Con un epígrafe del cubano Alejo Carpentier (“Todo futuro es fabuloso”), Saramago parece reconocer las múltiples coincidencias de este relato con lo real-maravilloso latinoamericano. No sólo por lo inverosímil de los sucesos narrados, también por el empleo de un lenguaje barroco, lleno de oraciones subordinadas y elementos explicativos. Y hasta por un cierto carácter autoreferencial del texto, pues el narrador está constantemente cuestionando su discurso, al punto de llegar a corregirse a sí mismo: “Pasando lo escrito a palabras menos barrocas y construcciones más ventiladas…”
Esta aproximación a la literatura y a la cultura latinoamericana es un elemento central en esta novela escrita en el contexto de los debates que hubo, tanto en Portugal como en España, con motivo de la integración de estos países a la Comunidad Económica Europea. En propias palabras del autor, se trata de “una novela profundamente ibérica relativa a Portugal y al conjunto de los pueblos españoles que comparten una cultura común, una cultura que no es rigurosamente europea”. En la narración la península se aleja de Europa hasta llegar a la mitad del Atlántico, para después dirigirse al sur, hacia algún punto entre Sudamérica y África, cerca de las antiguas colonias españolas y portuguesas.
A pesar de lo polémico y coyuntural del tema, Saramago no descuida la calidad literaria. En lo formal podemos encontrar su conocido estilo, deslumbrante y sumamente musical; el personalísimo empleo de los adjetivos y de los diálogos (sin guiones ni comas para señalarlos); la destreza en el manejo de las técnicas narrativas. También están presentes su irónico sentido del humor, el interés por los pobres y desvalidos (aquí representados por esa masa que toma por asalto los hoteles vacíos), y su preocupación por temas como el amor, la muerte o el destino.

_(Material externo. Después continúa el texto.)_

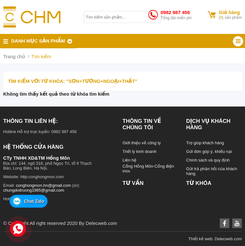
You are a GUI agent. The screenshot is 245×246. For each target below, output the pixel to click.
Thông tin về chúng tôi (141, 124)
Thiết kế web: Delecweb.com (215, 238)
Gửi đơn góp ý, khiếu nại (209, 151)
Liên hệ (129, 160)
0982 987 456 (175, 12)
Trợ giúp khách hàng (205, 142)
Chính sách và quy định (208, 160)
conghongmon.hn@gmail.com (43, 185)
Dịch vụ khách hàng (208, 124)
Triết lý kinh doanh (139, 151)
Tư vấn (133, 183)
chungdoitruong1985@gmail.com (33, 190)
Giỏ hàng (229, 12)
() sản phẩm (230, 17)
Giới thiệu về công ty (141, 142)
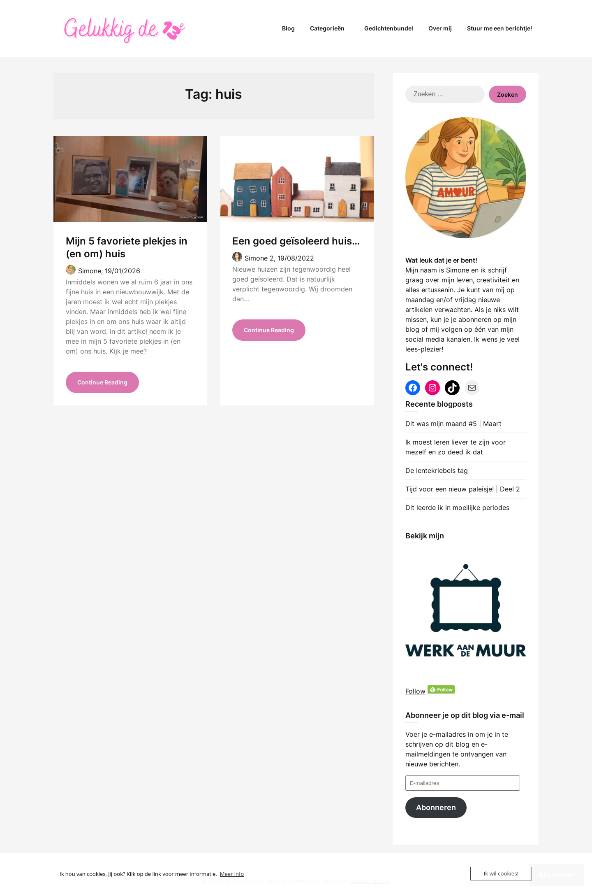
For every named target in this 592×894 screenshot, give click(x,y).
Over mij (440, 28)
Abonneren (436, 807)
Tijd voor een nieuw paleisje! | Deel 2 (462, 489)
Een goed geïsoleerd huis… (296, 241)
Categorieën (327, 28)
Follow (415, 691)
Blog (288, 28)
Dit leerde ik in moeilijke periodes (457, 507)
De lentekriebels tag (436, 470)
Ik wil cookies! (501, 873)
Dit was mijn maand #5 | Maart (453, 423)
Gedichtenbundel (388, 28)
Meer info (232, 874)
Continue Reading (102, 382)
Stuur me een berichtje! (499, 28)
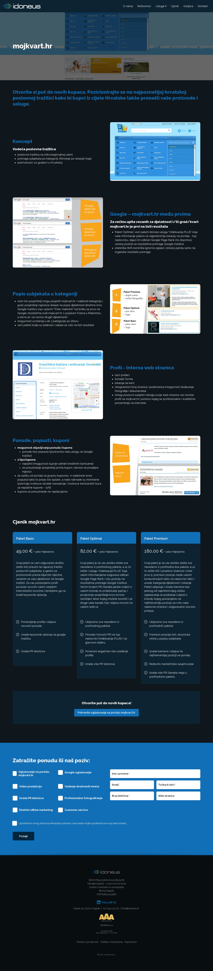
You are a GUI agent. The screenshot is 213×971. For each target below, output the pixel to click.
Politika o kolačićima (112, 942)
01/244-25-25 (111, 908)
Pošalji (23, 836)
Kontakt (203, 6)
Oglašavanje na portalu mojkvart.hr (33, 773)
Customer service (76, 809)
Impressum (130, 942)
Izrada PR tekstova (31, 798)
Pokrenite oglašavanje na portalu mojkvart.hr (106, 712)
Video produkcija (30, 786)
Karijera (188, 6)
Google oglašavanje (78, 772)
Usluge (160, 6)
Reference (144, 6)
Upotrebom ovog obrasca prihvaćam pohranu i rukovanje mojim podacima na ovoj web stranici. (73, 823)
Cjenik (175, 6)
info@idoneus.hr (130, 908)
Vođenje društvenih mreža (82, 786)
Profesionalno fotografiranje (84, 798)
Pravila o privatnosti (87, 942)
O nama (128, 6)
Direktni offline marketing (36, 809)
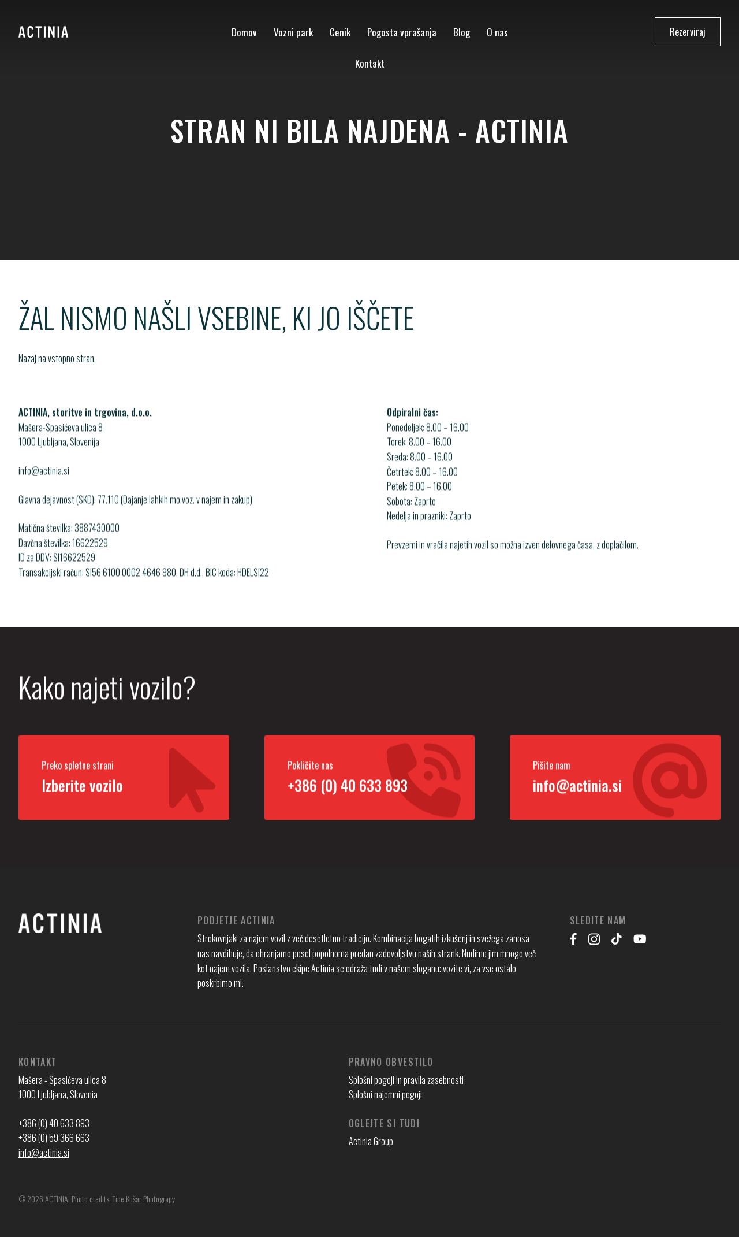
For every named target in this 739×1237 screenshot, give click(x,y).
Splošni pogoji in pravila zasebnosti (406, 1080)
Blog (461, 32)
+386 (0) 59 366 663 (53, 1138)
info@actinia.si (43, 482)
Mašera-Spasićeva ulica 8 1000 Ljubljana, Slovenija (60, 446)
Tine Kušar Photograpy (144, 1199)
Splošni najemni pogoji (385, 1094)
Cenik (340, 32)
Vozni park (293, 32)
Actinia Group (371, 1141)
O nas (497, 32)
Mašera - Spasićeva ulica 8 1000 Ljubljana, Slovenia (62, 1087)
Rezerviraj (688, 32)
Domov (244, 32)
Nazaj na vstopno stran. (57, 358)
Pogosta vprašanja (401, 32)
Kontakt (370, 63)
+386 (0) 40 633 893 (53, 1123)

Son estos últimos aspectos los que terminan imponiéndose en el relato. No hay una solución mágica a los problemas, y el peregrinar de los protagonistas concluye cuando las relaciones entre ellos (vínculos de pareja, rencores y rivalidades) se hacen imposibles de manejar. Lo personal y lo colectivo se unen en el extraño final del libro: “La península se detuvo, los viajeros descansarán aquí este día… Los hombres y las mujeres seguirán su camino, qué futuro, qué tiempo, qué destino”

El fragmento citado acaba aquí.